>> Start Provided passage

Tuesday, April 30, 2013

"Z" IS FOR....



Crush Of Night continues the trilogy begun with 2009’s The Darkened Room by New York based prog band IZZ.

 Founded by the Galgano brothers Tom and John nearly 15 years ago, IZZ layers their prog with catchy retro styled hooks, symphonic touches and distinctive vocal harmonies.

No filler here, as the band has delivered an excellent album with strong musicianship and solid, mature songs  in a more accessible style, with a guest appearance from prog royalty, Gary Green of Gentle Giant on two songs.

It seems as if the band is able to draw from an endless well of musical ideas, creating stellar song arrangements that evolve in unexpected directions, remaining grounded by strong melodies and catchy hooks, culminating with the 26 minute title suite that is the album’s centerpiece.

The musicianship and vocals are top notch, with a mood that changes from soothing to an all out assault in a matter of seconds, fueled by dual drumming in perfect sync (a la King Crimson).

Crush of Night passionately delivers on all fronts by creating a sound that is uniquely IZZ.



* Yeah, I know "IZZ" for the letter "Z" is a big stretch....but find me a prog band whose name begins with the letter Z (let alone one who released an album last year)!

Monday, April 29, 2013

"Y" IS FOR...



When it comes to classic progressive rock, you'll have a tough time discussing the genre before Yes comes up conversationally. Their legacy is one that few bands can rival, and a long string of classic albums have made them a staple in nearly every rock fan's collection.

Lineup changes are nothing new for Yes, but the incarnation of Yes featured on In The Present, which contains vocalist Benoit David in place of Jon Anderson, has been met with some controversy.

>> End Provided passage

Continue the progressive rock blog from its last sentence, extending the entry on Yes.

>> Start Information provided

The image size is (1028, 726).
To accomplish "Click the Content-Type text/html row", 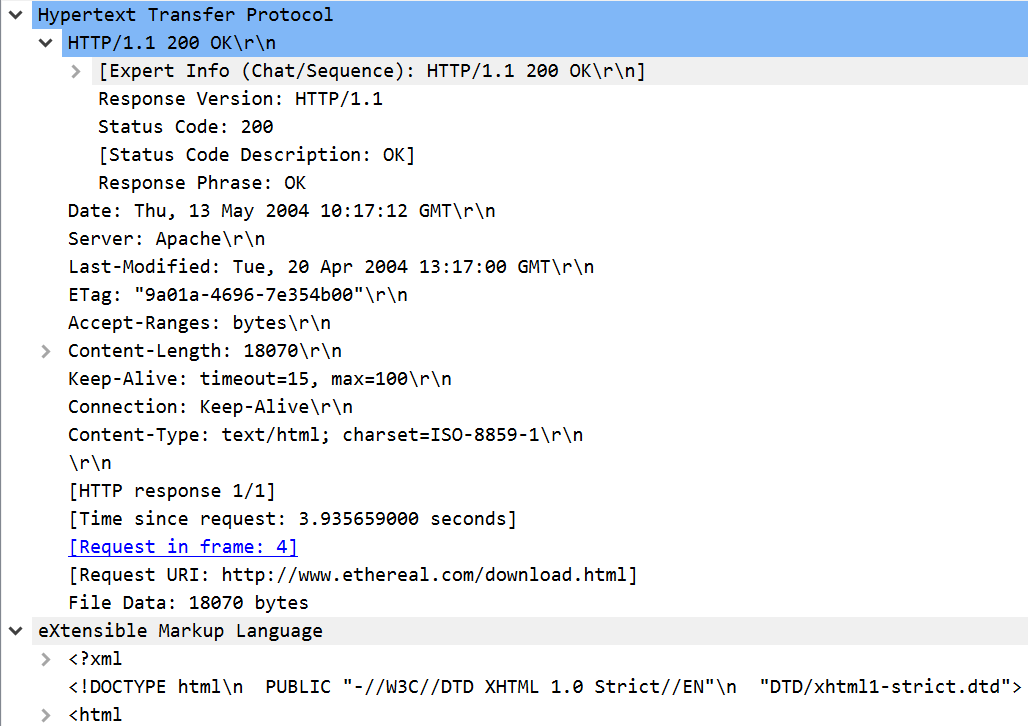I will click(x=325, y=435).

>> End Information provided

The response ::
Benoit David was quite good standing in for Anderson-his performances on their latest studio effort were excellent, and I was quite impressed with his pipes the two times I saw him live.

To showcase this new lineup, the band offers up a new double disc release of their performance in Lyon, France on December 1, 2009.  In the Present - Live From Lyon shows the band performing classic tracks from the seventies as well as dipping into some Drama-era material.

While the set list is varied enough to satisfy most Yes fans, it would have been nice to hear a few tunes from their more recent catalog. The fact that most of these songs are readily available on other live albums makes the album more of a completist’s  item than an essential part of Yes' canon.

By the time this collection was released, Benoit David had been dismissed as abruptly as Jon Anderson, paving the way for Jon Davison from Glass Hammer to assume lead vocal duties, making this album a historical document rather than a glimpse of things to come.

This is an immensely entertaining live experience that shows the quintet is at the top of their game, and the wealth of classic tunes should satisfy any fan of the band. While the album may not hold as much appeal to Yes newcomers, long time fnas should enjoy this.






Saturday, April 27, 2013

"X" IS FOR...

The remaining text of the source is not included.